### Records provided:
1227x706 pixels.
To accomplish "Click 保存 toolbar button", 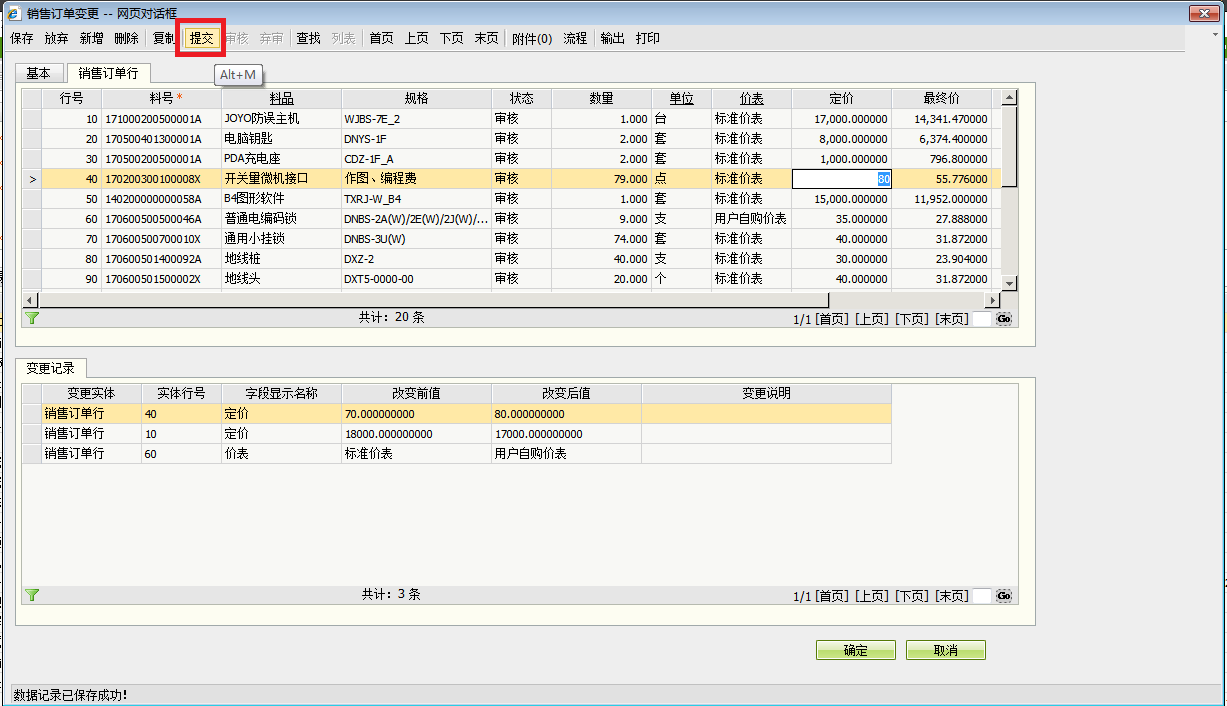I will (22, 38).

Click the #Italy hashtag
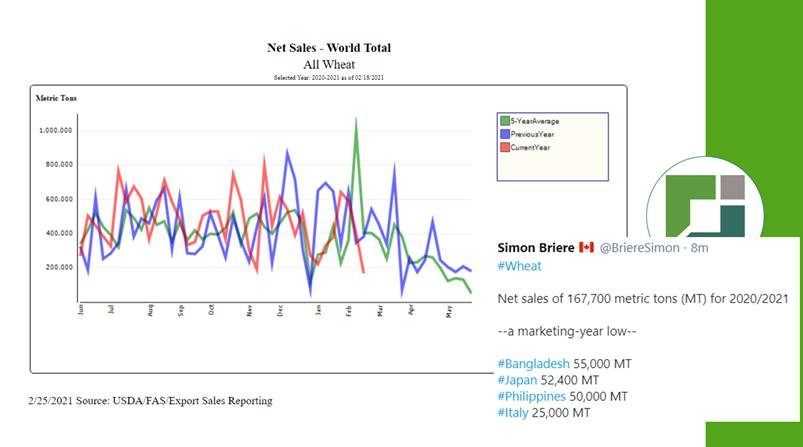(x=515, y=413)
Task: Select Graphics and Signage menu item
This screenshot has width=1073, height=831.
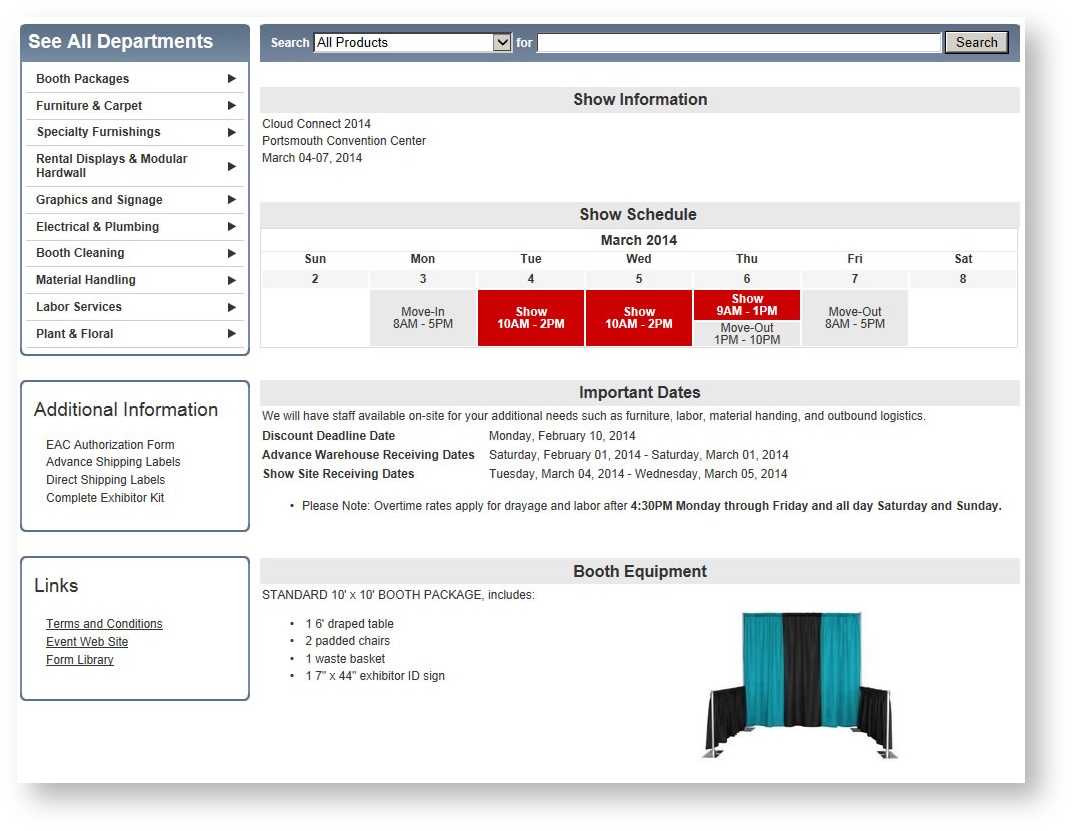Action: 99,200
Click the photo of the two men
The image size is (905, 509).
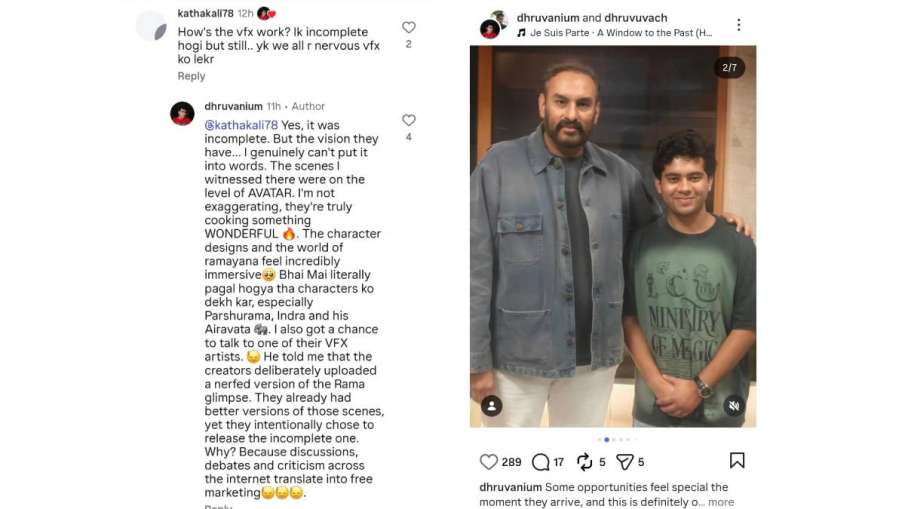(x=613, y=237)
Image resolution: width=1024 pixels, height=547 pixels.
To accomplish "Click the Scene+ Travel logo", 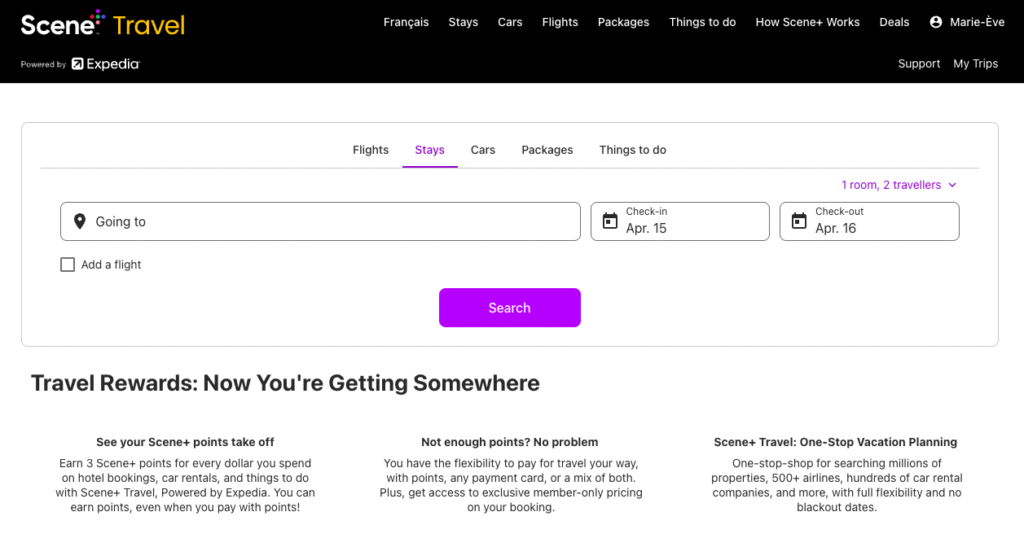I will tap(103, 23).
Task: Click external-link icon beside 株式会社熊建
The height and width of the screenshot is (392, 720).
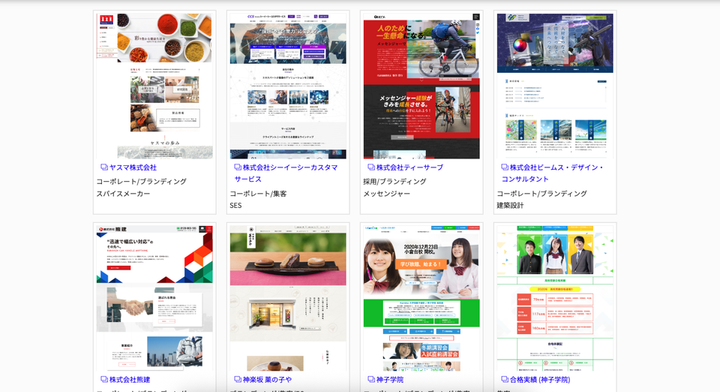Action: click(104, 380)
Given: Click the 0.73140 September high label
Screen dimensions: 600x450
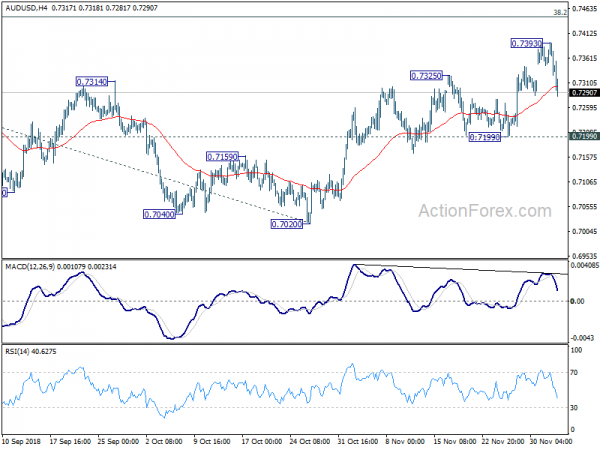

### About this exercise:
If a line above holds the string "Task", copy it out.

### Expected answer:
Task: Select Graphics and Signage menu item
Task: Click external-link icon beside 株式会社熊建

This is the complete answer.